If you can’t find those, at least go for products made from 100 percent recycled materials. Remember that your biodegradable plates will need to be cleaned before going in the compost bin — ketchup, hamburger grease and other-non-veggie food matter doesn’t compost.

Fill up pitchers of water, homemade lemonade and iced tea

instead of buying huge quantities of personalized beverage containers.

You’re likely to have beer and other individual-sized beverages in a cooler.

Encourage recycling by putting out easily identifiable bins— you’ll find fewer bottles and cans in the garbage.

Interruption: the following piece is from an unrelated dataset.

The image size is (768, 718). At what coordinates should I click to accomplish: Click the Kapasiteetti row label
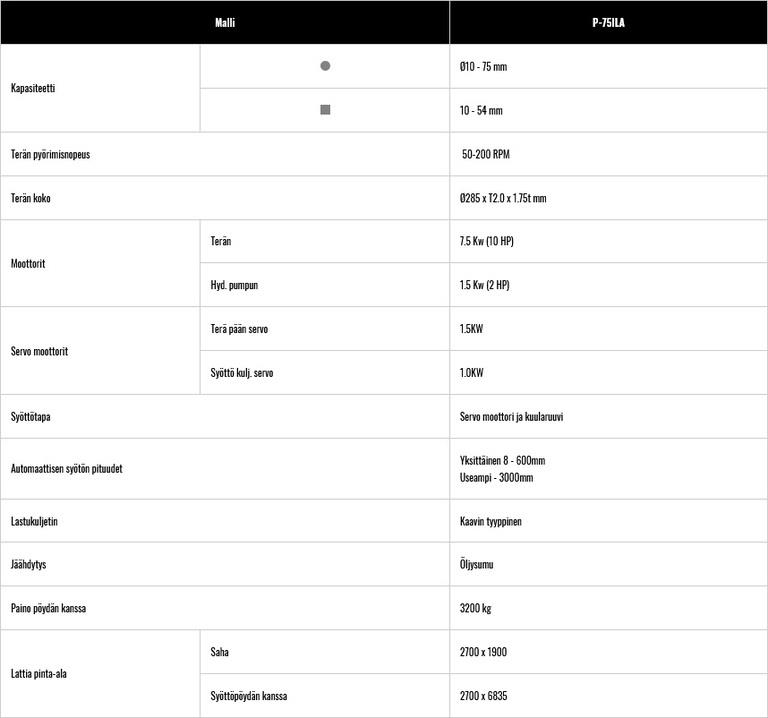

Use gas, propane or electric grills, which aren’t perfect but burn more efficiently and cleaner than charcoal or wood. If you have a charcoal grill, make sure you burn natural lumps, not briquettes.

Grill locally grown veggies!

One of our guests brought gobs of locally grown asparagus that were the hit of the party. While local doesn’t necessarily mean organic, small farms are often more likely to be more sustainable and pesticide free.

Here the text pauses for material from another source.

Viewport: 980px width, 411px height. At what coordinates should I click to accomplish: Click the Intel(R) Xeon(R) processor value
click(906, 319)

Going vegetarian has been shown to be much better for the planet than eating meat.

But if you do eat meat—or your guests do— don’t compromise here. Spend the extra money to invest in organic, sustainably raised wieners and hamburgers.

Encourage walking, biking or carpooling to your party.

We live in a rural area, so it was impossible for everyone to come by foot, but we helped coordinate carpooling for our guests. Neighbors walked or biked over.

Don’t forget the little things.

Choosing organic condiments, reusable napkins instead of paper ones, e-vites versus mail invitations, homemade decorations over store-bought and other details will help round off the finishing touches of your green BBQ.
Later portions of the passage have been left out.